[Stored data entries]
__________
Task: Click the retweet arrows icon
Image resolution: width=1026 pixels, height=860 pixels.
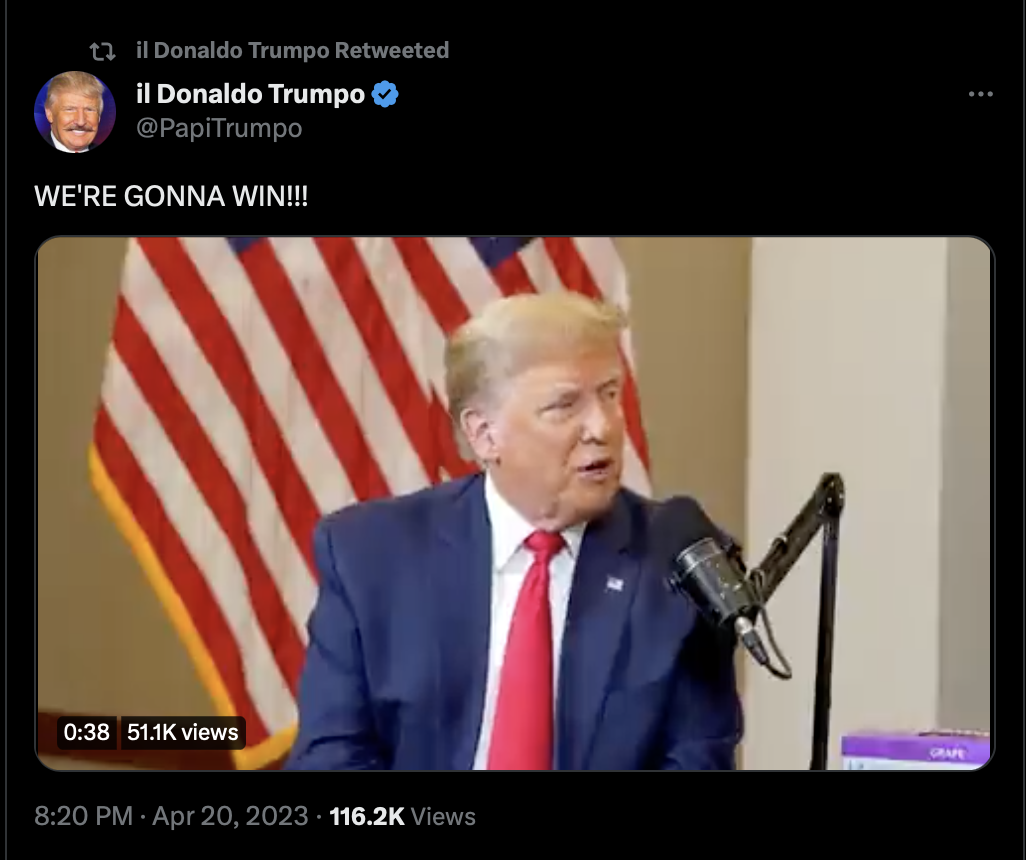Action: tap(103, 51)
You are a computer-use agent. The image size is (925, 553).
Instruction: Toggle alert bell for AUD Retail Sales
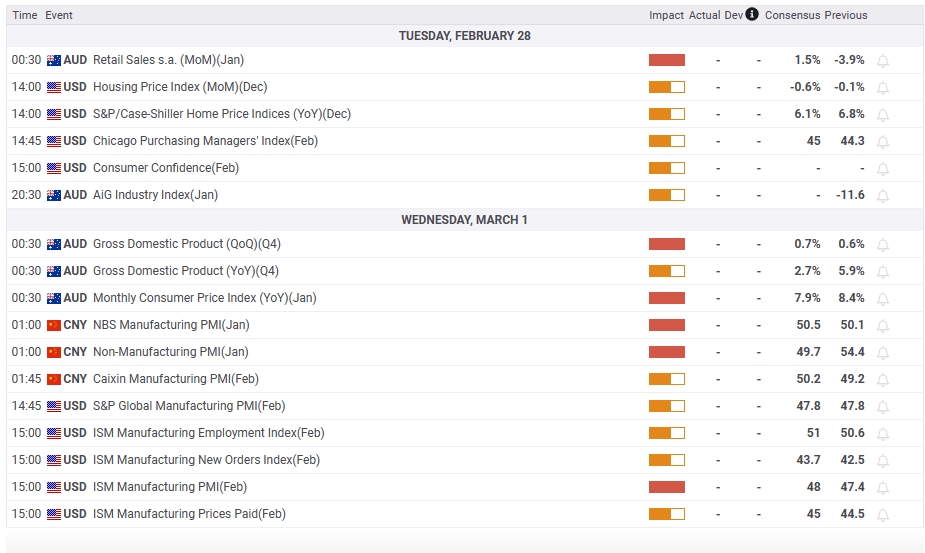pyautogui.click(x=883, y=61)
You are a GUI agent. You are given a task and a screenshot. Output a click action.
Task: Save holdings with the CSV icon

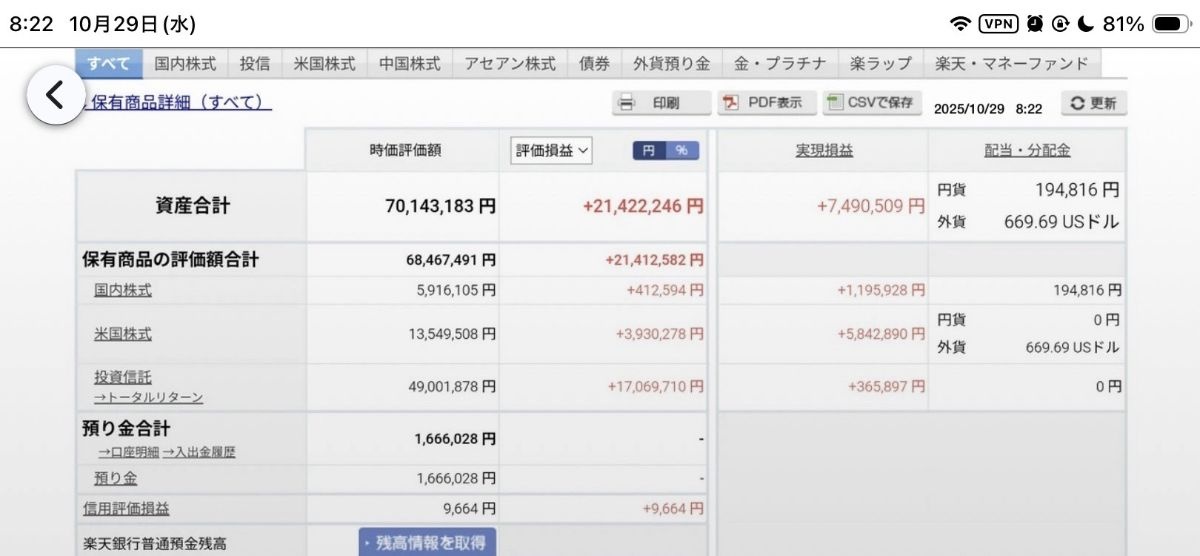point(834,103)
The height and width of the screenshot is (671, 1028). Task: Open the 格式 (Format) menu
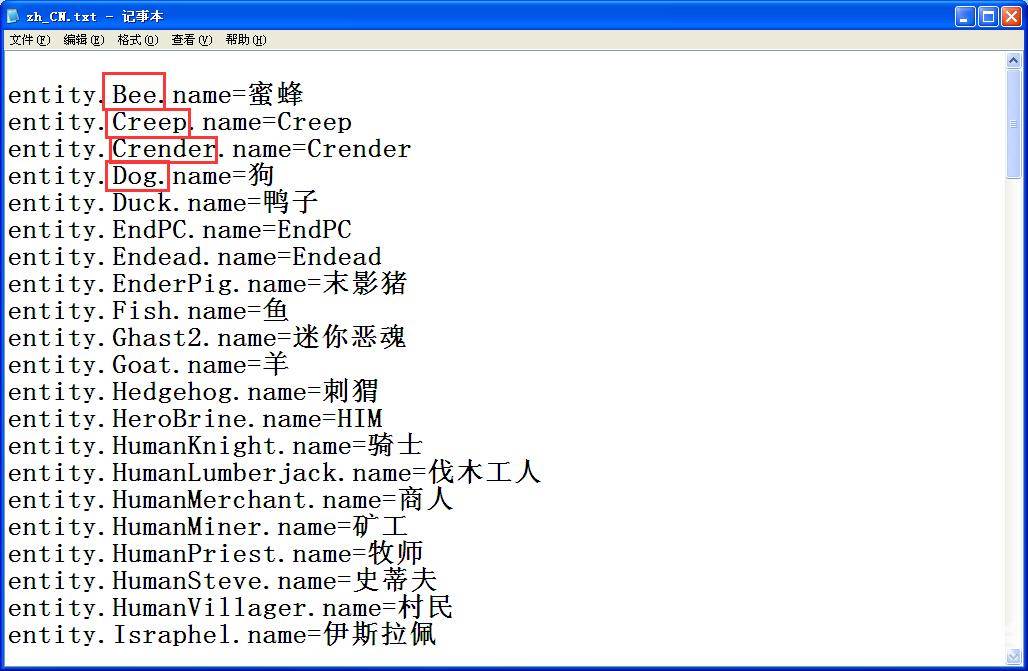point(137,40)
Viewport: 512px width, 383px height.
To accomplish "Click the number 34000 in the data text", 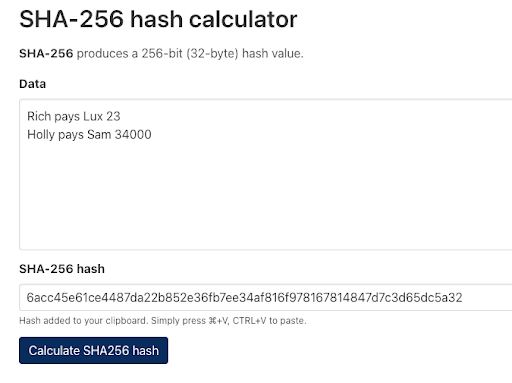I will (x=133, y=135).
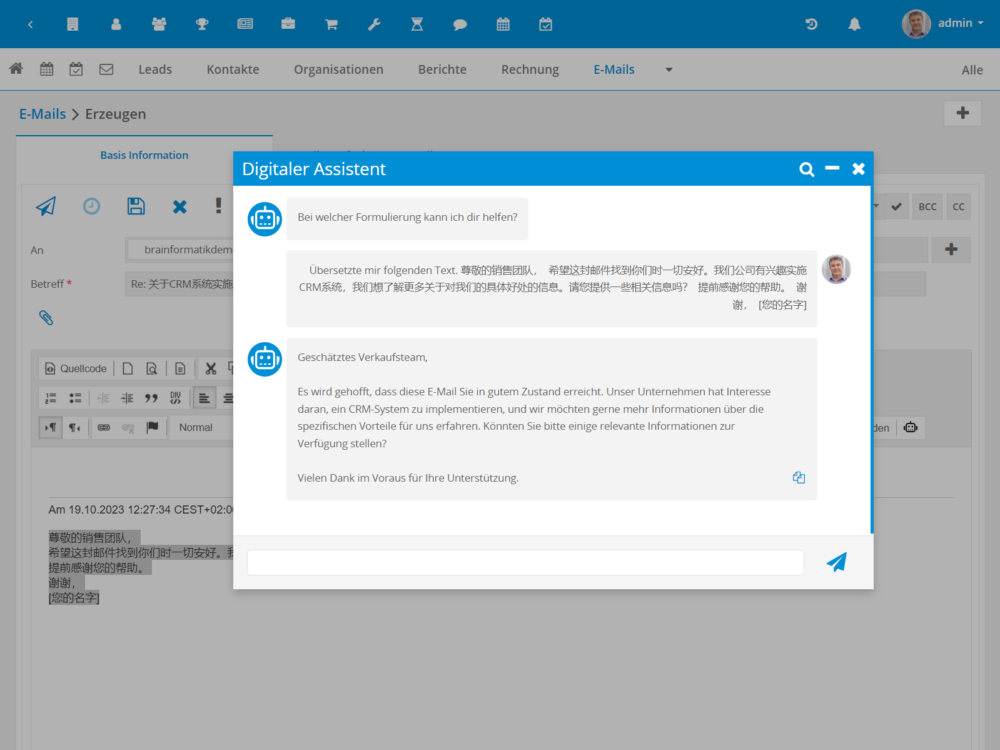Image resolution: width=1000 pixels, height=750 pixels.
Task: Click the paperclip attachment icon
Action: (46, 318)
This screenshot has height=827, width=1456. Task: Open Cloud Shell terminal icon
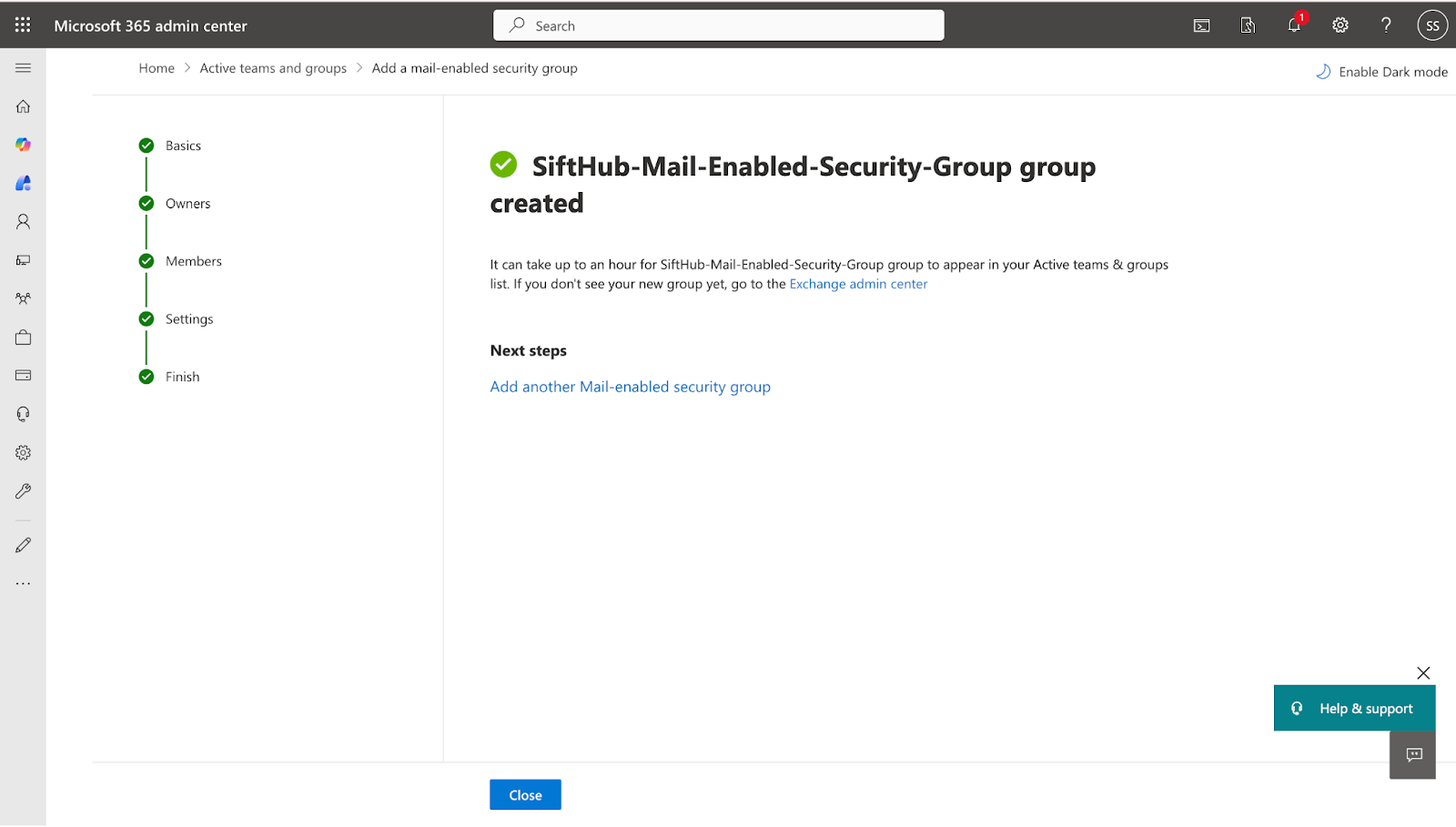click(x=1201, y=25)
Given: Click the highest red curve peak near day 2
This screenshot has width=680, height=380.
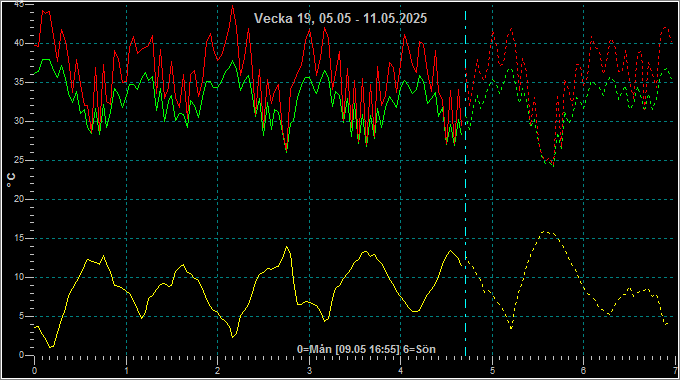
__________
● Directions for this task:
From the entries above, copy out every line where the string "agent" appears.

● Written response:
You are a computer-use agent. The image size is (925, 553).
You are a GUI agent. You are given a task and a screenshot. Output a click action.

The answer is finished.